▸ Quoted passage
━━━━━━

Extension of IFNα-Kinoid development program to include dermatomyositis
As a result of the positive safety profile and encouraging results from IFNα-Kinoid thus far, the SAB recommended broadening Neovacs’ scope of IFNα-Kinoid treatment targets to dermatomyositis, another indication where a positive IFNα signature plays a decisive role. Clinical trials conducted in this indication further validate the scientific consensus in this matter.
Dermatomyositis (DM) is a severe, sometimes fatal, disease affecting mainly children (60 percent of the patient population), with significant unmet medical need as no biological treatment has been registered to date in this indication. Dermatomyositis is considered an orphan disease both in North America and in Europe, where there are fewer than 20,000 affected patients respectively.
Following this recommendation, Neovacs is working to rapidly integrate DM in both adult and pediatric patients into the Company’s clinical development plan for IFNα-Kinoid. Because of the recognized orphan status of DM, Neovacs estimates that clinical development of active immunotherapy in this indication could be considerably shortened (phase III trials may not be necessary), with the potential to bring a treatment to market in a few years.
Final Review of TNF-Kinoid Phase IIb results in Rheumatoid Arthritis (RA)
The final outcome of the February Neovacs’ SAB meeting was the analysis of the Company’s TNF-Kinoid development plan that led to the December 2014 Phase IIb results in RA. Findings included:
- Preclinical results of TNF-Kinoid in a mouse model of arthritis showed significant binding and neutralizing antibody responses, and clinical efficacy nearly identical to the comparator (infliximab), justifying fully the start of clinical development (Delavallée et al., 2009 Arthritis Research & Therapy)

━━━━━━

▸ Stored records
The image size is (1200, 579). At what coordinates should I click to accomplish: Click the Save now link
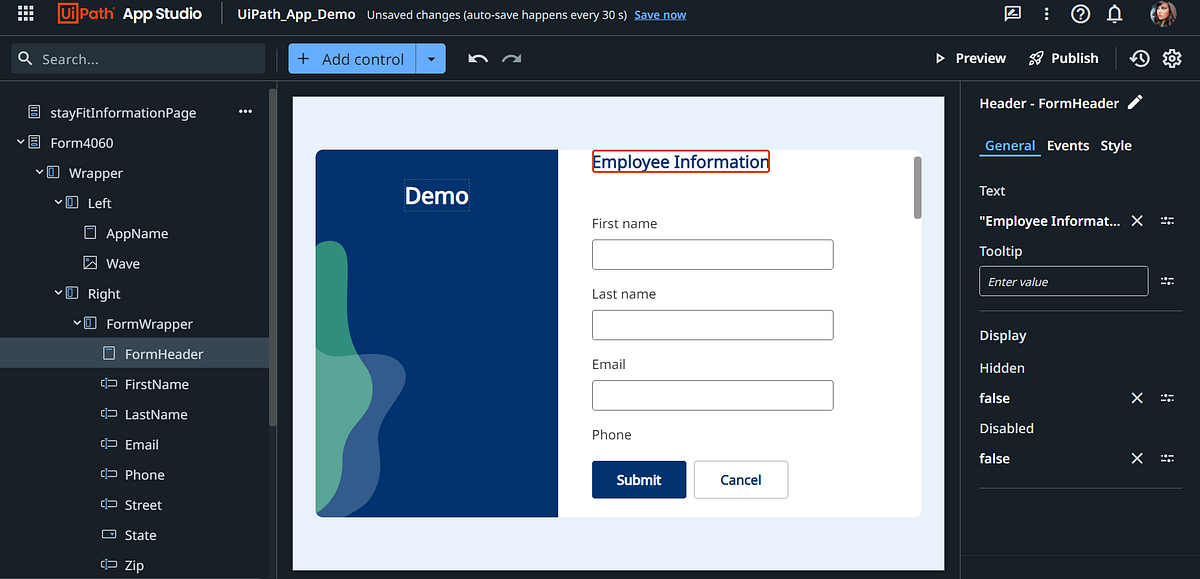pyautogui.click(x=659, y=14)
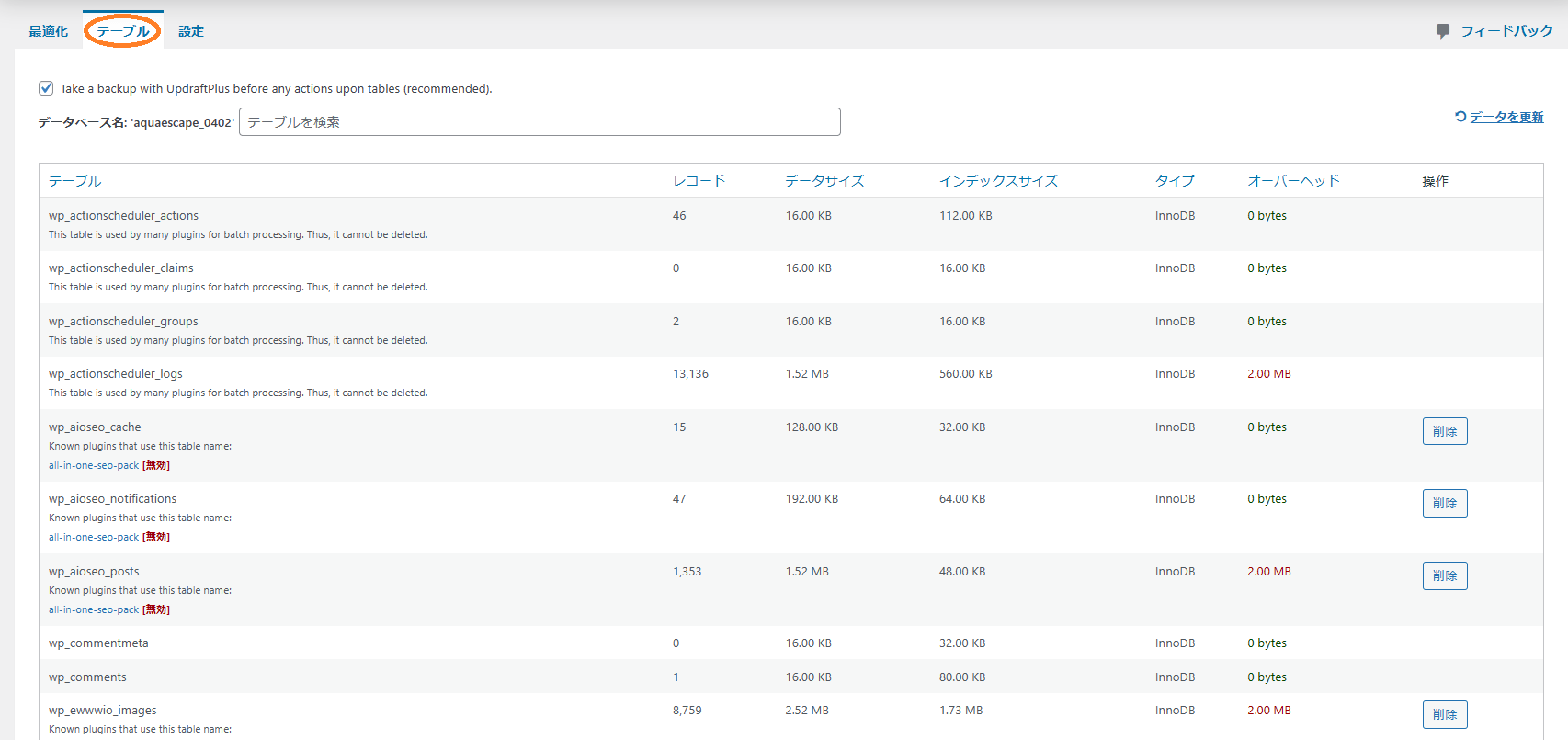The width and height of the screenshot is (1568, 740).
Task: Click the データを更新 link
Action: point(1506,117)
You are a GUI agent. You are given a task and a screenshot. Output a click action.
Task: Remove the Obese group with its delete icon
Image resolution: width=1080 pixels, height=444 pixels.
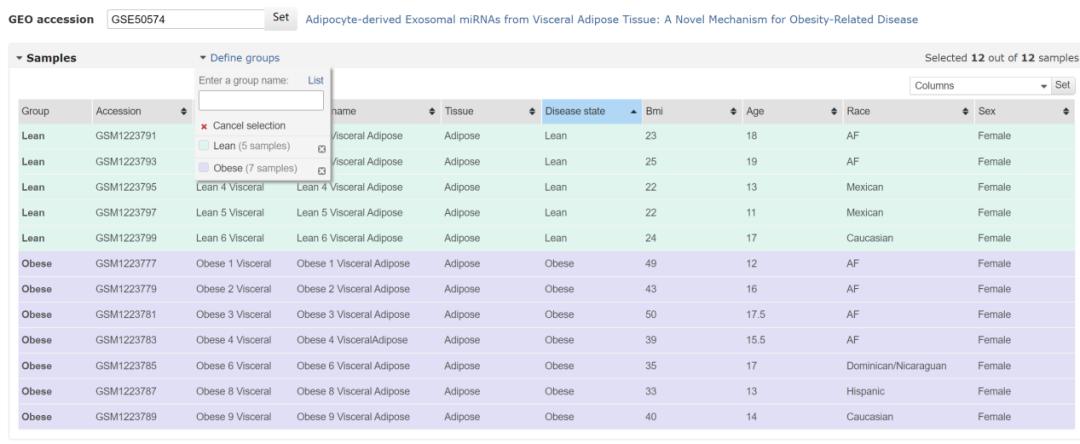pyautogui.click(x=322, y=170)
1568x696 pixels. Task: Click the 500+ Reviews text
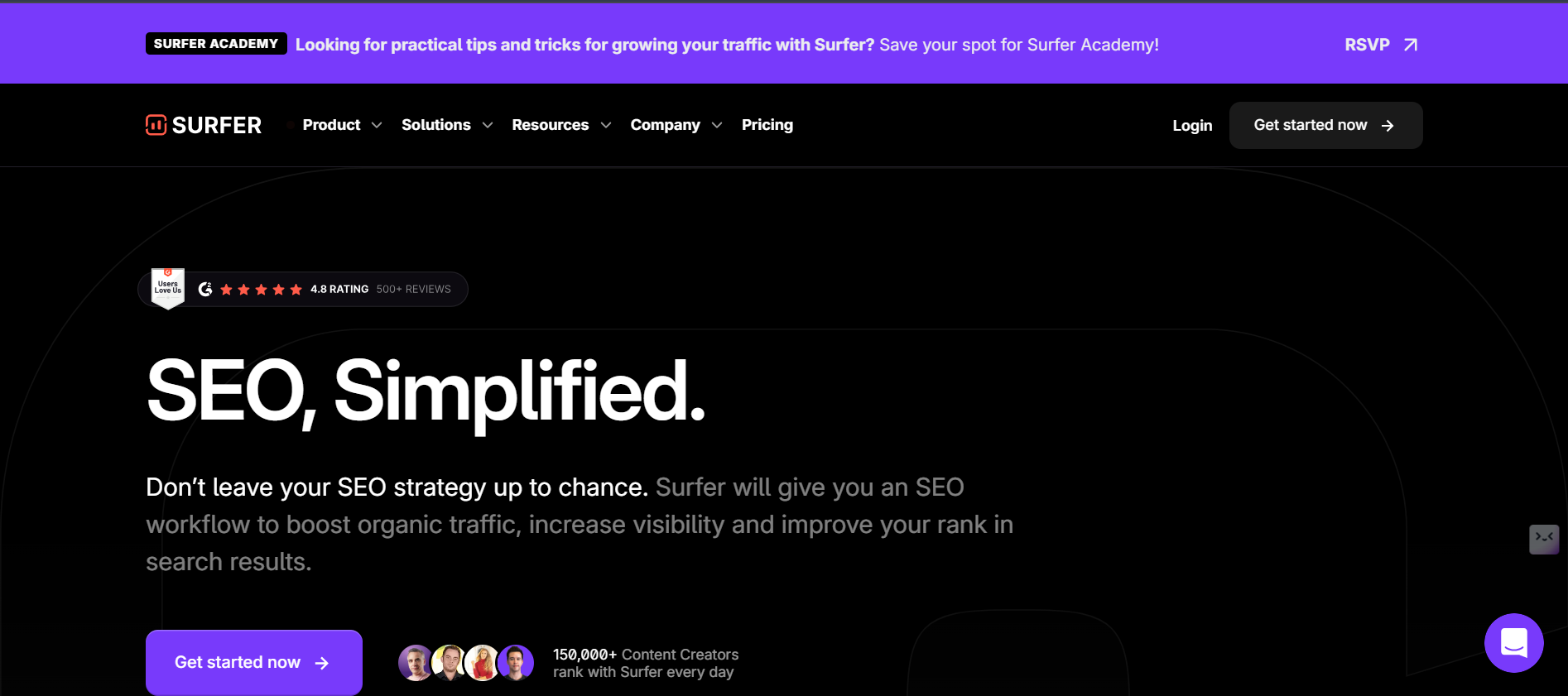click(x=413, y=289)
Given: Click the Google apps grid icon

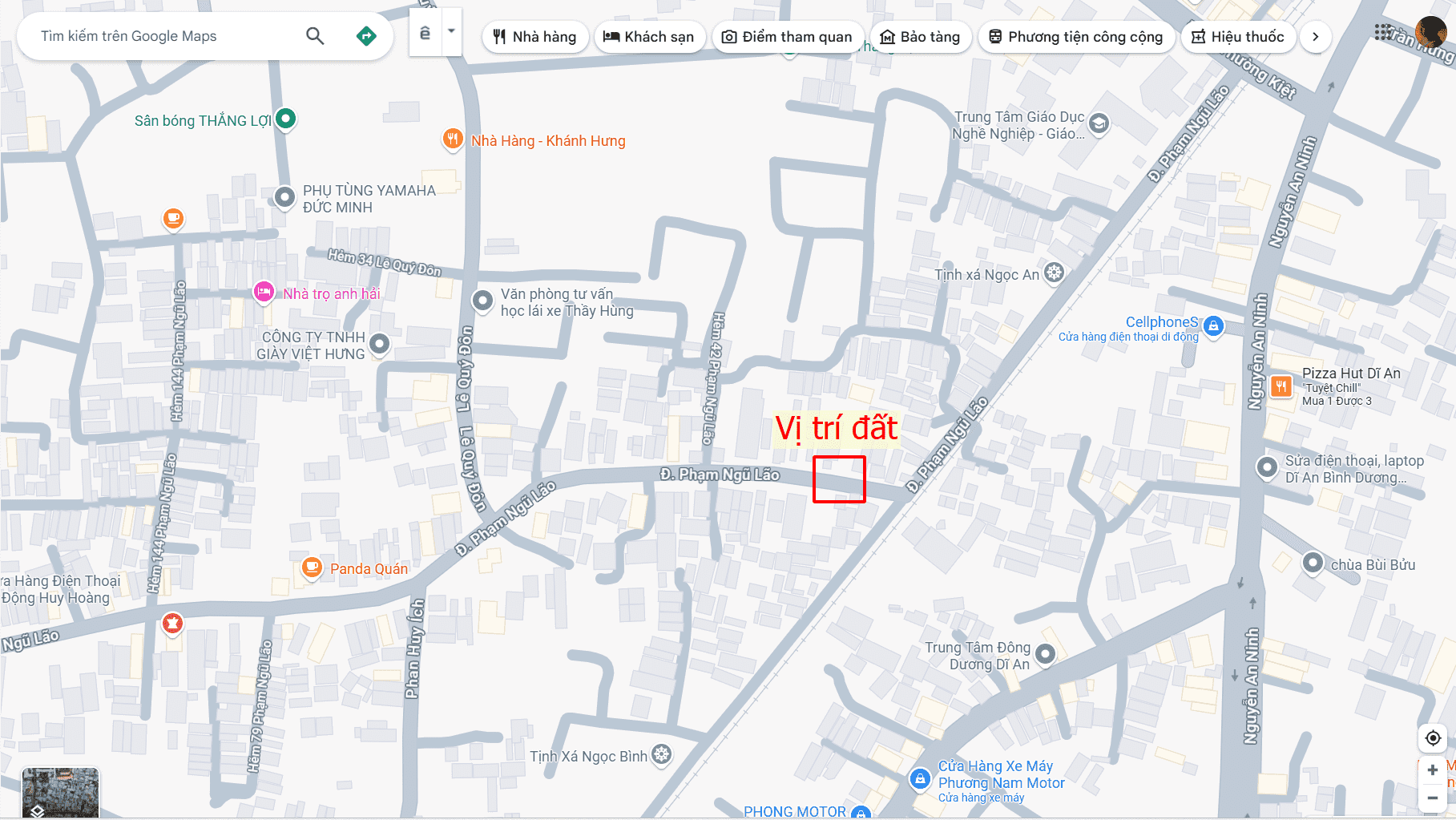Looking at the screenshot, I should point(1383,32).
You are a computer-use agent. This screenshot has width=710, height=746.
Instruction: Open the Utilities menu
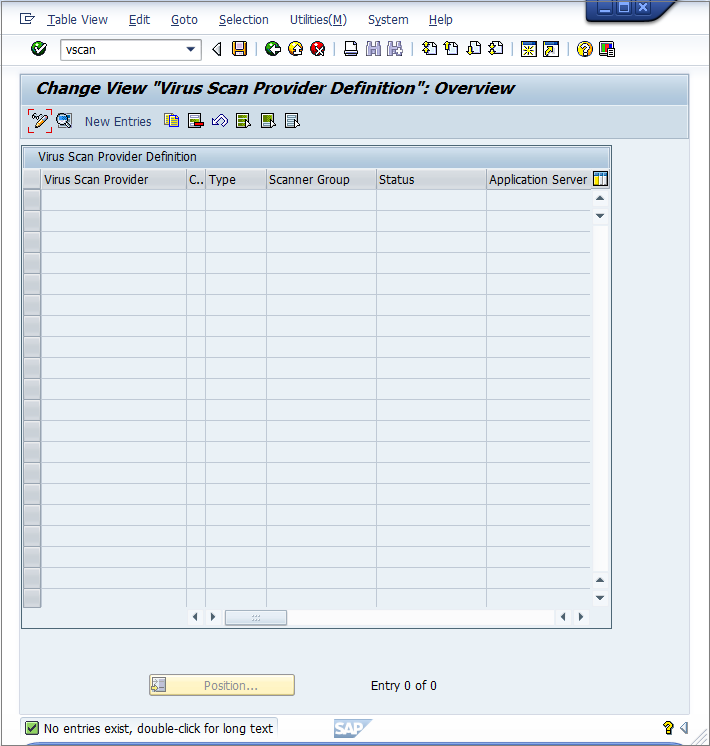[318, 19]
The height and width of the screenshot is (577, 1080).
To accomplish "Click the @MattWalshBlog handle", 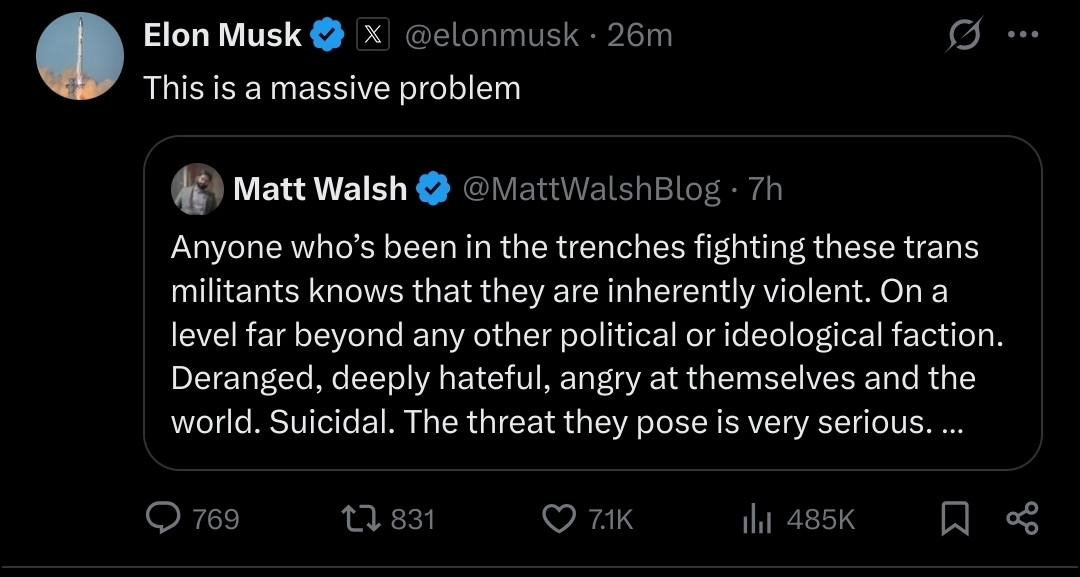I will coord(591,189).
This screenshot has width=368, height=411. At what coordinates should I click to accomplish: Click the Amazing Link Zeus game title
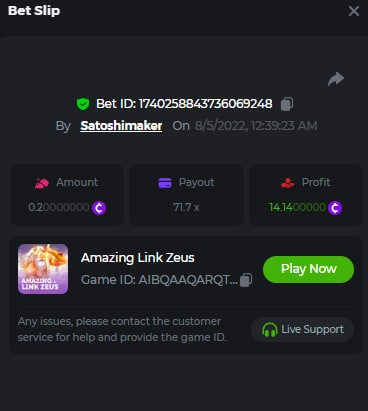point(138,258)
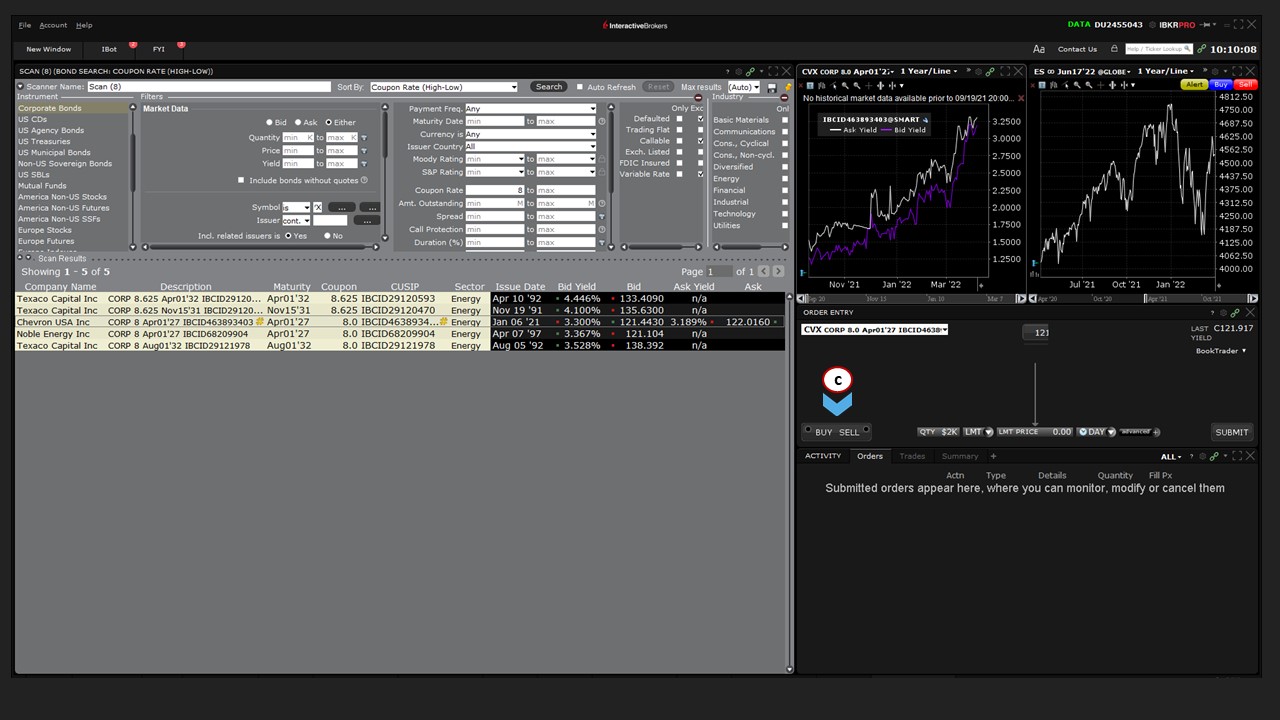
Task: Click the green link icon on Order Entry panel
Action: (x=1234, y=313)
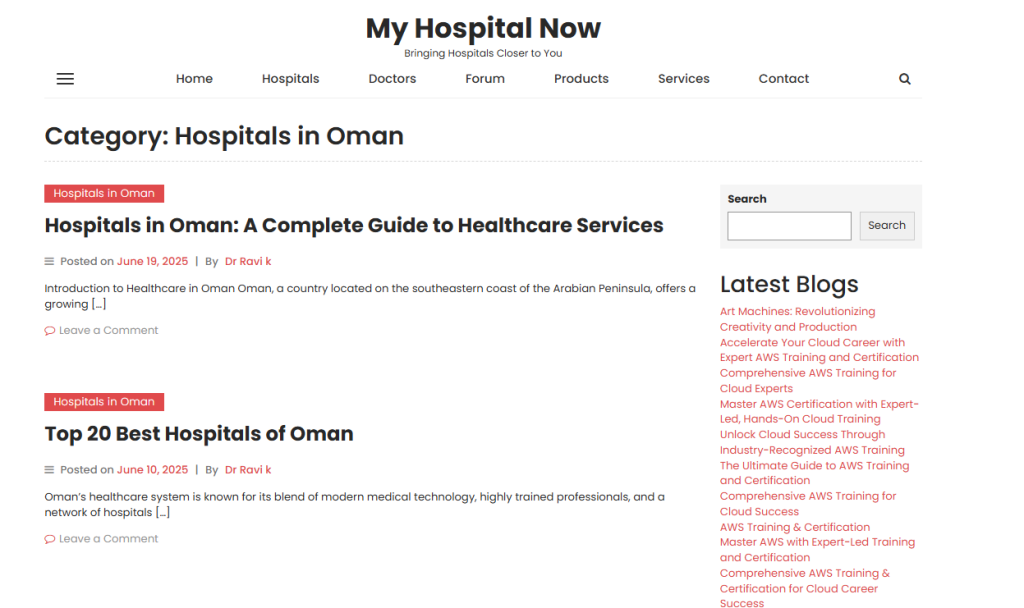Click the magnifier search icon in navbar
The height and width of the screenshot is (608, 1024).
tap(904, 79)
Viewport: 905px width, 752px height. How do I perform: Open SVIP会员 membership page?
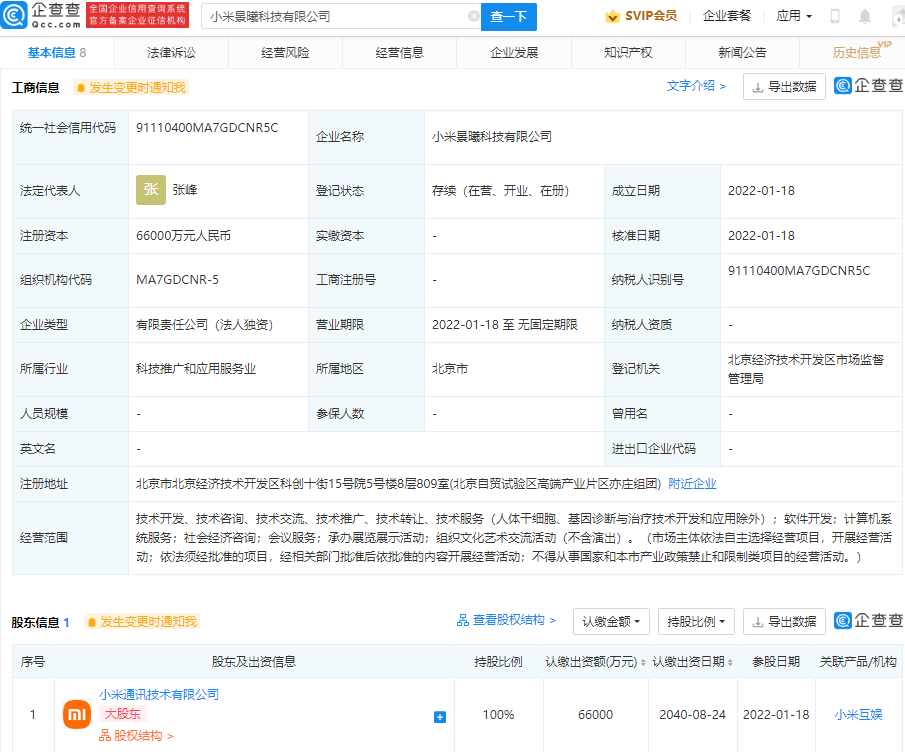[x=641, y=16]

━━━━━━

▸ What to do
Pick up the Neovacs update on IFNα-Kinoid and TNF-Kinoid where it stops, continuing after the last sentence shown. The stored records can be set aside; none of the work uses them.

▸ Exercise answer
- The results of the Phase IIa RA trial in 40 patients demonstrated a good tolerance of the product, as well as a significant increase of binding anti-TNF antibodies, with indication of an association between antibodies and clinical response (Durez et al, 2014 PlosOne). The protocol and design of Phase IIb trial with TNF Kinoid in RA were informed based on these Preclinical and Phase IIa results.
- The results of the phase IIb trial in RA confirmed both the good tolerance and the immunogenicity of TFN-Kinoid. However, trial participants’ immune response proved insufficient, with no generation of neutralizing antibodies. The lack of neutralizing antibodies appears to be the most likely explanation for the lack of clinical improvement versus placebo.
Neovacs has conducted preliminary analyses following the Phase II trial results in RA and has identified two hypotheses to explain these outcomes:
- The cytokine TNF could be formed in a way that makes it impossible to date to obtain in human a sufficient neutralization with self-antibodies. The lack of success observed by two other companies also working on an active immunotherapy, using different technologies, would support this assumption.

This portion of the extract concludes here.